* [Work instruction 1]:
Translate this sentence from the essay on tribal behavior and civil discourse into Spanish: "Epictetus understood something fundamental: we can’t control what others say or do."
* [Work instruction 2]:
In the essay on tribal behavior and civil discourse, what kinds of content have social media platforms found particularly effective at capturing attention?
* [Work instruction 3]:
Carry on the essay on tribal behavior and civil discourse from its final sentence.

* [Document excerpt]:
┄┄┄┄┄┄┄┄┄┄┄┄┄┄┄┄┄┄┄┄
Tribal behavior is destroying our civil discourse.
The ancient Stoic philosopher Epictetus taught that “the first and greatest task of a philosopher is to test impressions and distinguish between them, and not admit any that has not been tested.” This wasn’t abstract philosophy—it was practical wisdom for catching your own bias before it catches you.
Epictetus understood something fundamental: we can’t control what others say or do. We can only control our impressions—the information we receive—and how we choose to react to them. Test the impression first, then form your judgment. Skip that step, and you become a puppet of whoever crafted the message.
Two thousand years later, we’ve forgotten this wisdom. And it’s pushing our democracy to the brink.
The Dopamine Addiction Destroying Democracy
Research reveals a troubling reality: humans are experiencing a mass addiction to algorithm-driven dopamine hits. Social media platforms have discovered that content characterized by moral outrage, fear, and animosity is particularly effective at capturing attention and creating engagement. When a user receives a “like” or shares outrage-inducing content, the same dopamine pathways involved in motivation, reward, and addiction are activated.
┄┄┄┄┄┄┄┄┄┄┄┄┄┄┄┄┄┄┄┄
* [Supplied data]:
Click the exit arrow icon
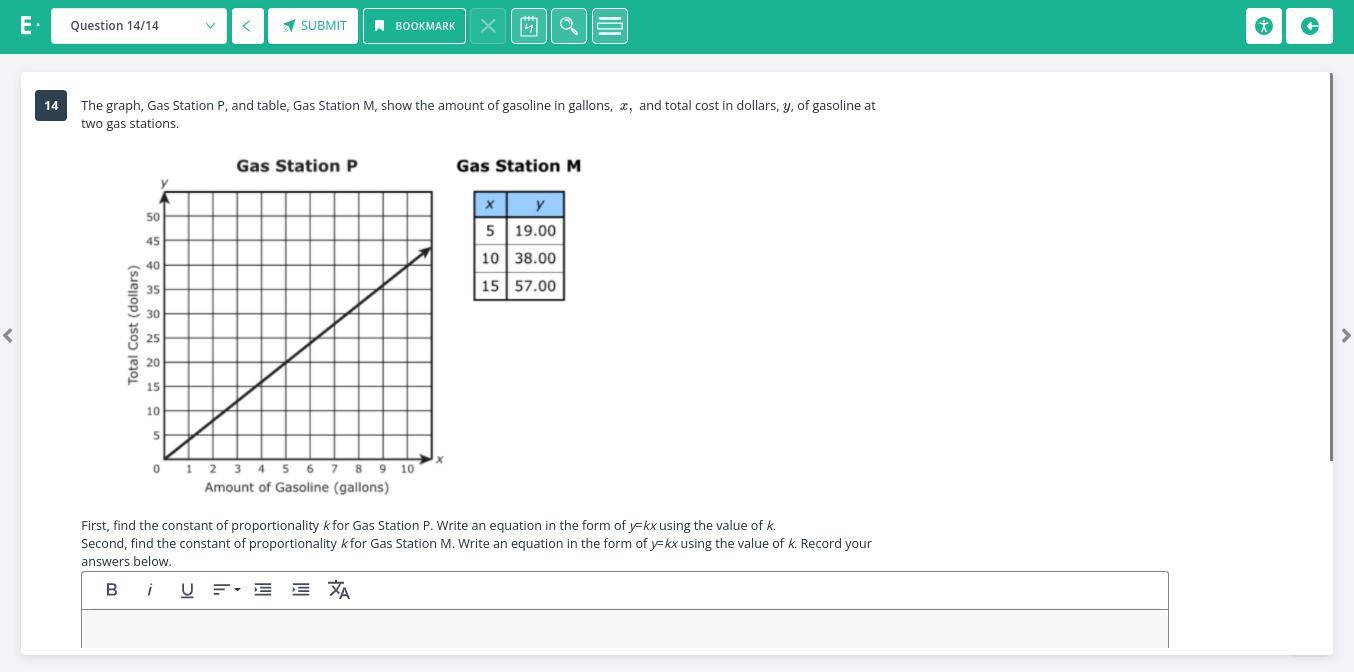 click(1310, 25)
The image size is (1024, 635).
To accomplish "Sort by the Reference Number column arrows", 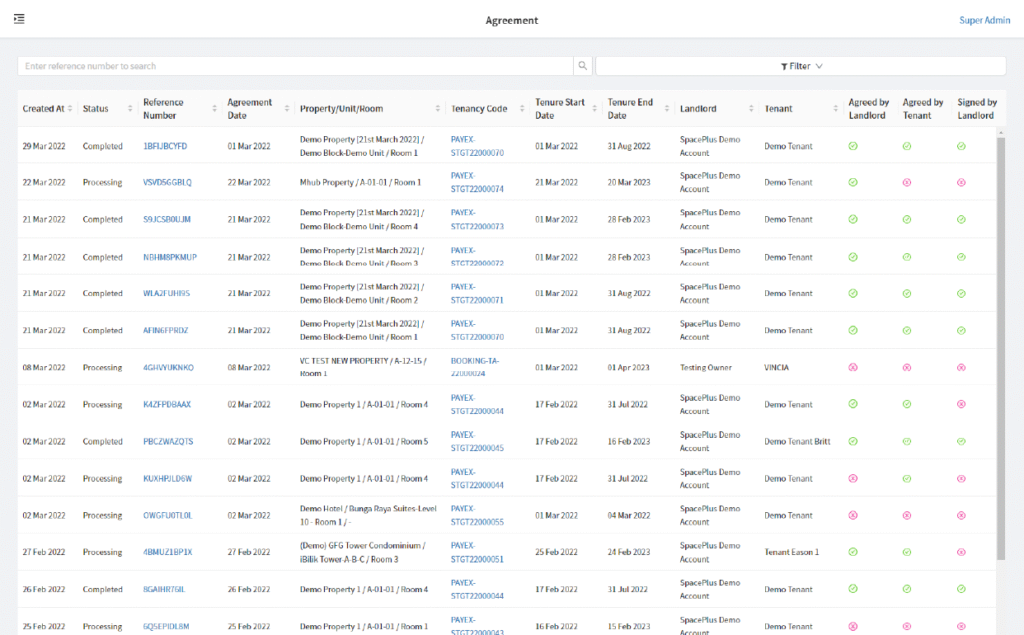I will [214, 109].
┄┄┄┄┄┄┄┄┄┄┄┄┄┄┄┄┄┄┄┄
* [Reply 1]:
Epicteto comprendió algo fundamental: no podemos controlar lo que otros dicen o hacen.

* [Reply 2]:
Content characterized by moral outrage, fear, and animosity.

* [Reply 3]:
The platforms know this. Their algorithms are built to maximize “engagement”, and they’ve learned that anger is addictive. Multiple states have sued TikTok for creating what they call “dopamine-inducing” algorithms intentionally designed to trap users in excessive use.
The result? No longer are the ideas of the other side analyzed and challenged—the other side is marginalized and demonized.
Echo Chambers Are Making It Worse
What started as biased media outlets has metastasized into entire social media platforms catering to the creation of echo chambers limited to the tribe. A major experimental study found that partisan echo chambers increase both policy polarization and affective polarization (how much you hate the other side) compared to mixed discussion groups.
The study showed that even in just a 30-minute discussion among strangers, echo chambers significantly widened the partisan gap on already divisive issues. When people discuss politics only with those who already agree with them, they become more extreme in their views AND more hostile toward those who disagree.
Research on digital tribalism shows that misinformation in closed communities “spreads in a virus-like fashion, misleading members and inciting them to potentially violent action”. The Capitol riot, the church burnings in Canada, coordinated online mob attacks—all were orchestrated through homogeneous digital tribes.
As one analysis concludes, digital technology is “gnawing at the core of democracy by dividing us into tribes and devaluing truth”.
The Weaponization of Tribalism
The sides have figured this out. They’ve weaponized it.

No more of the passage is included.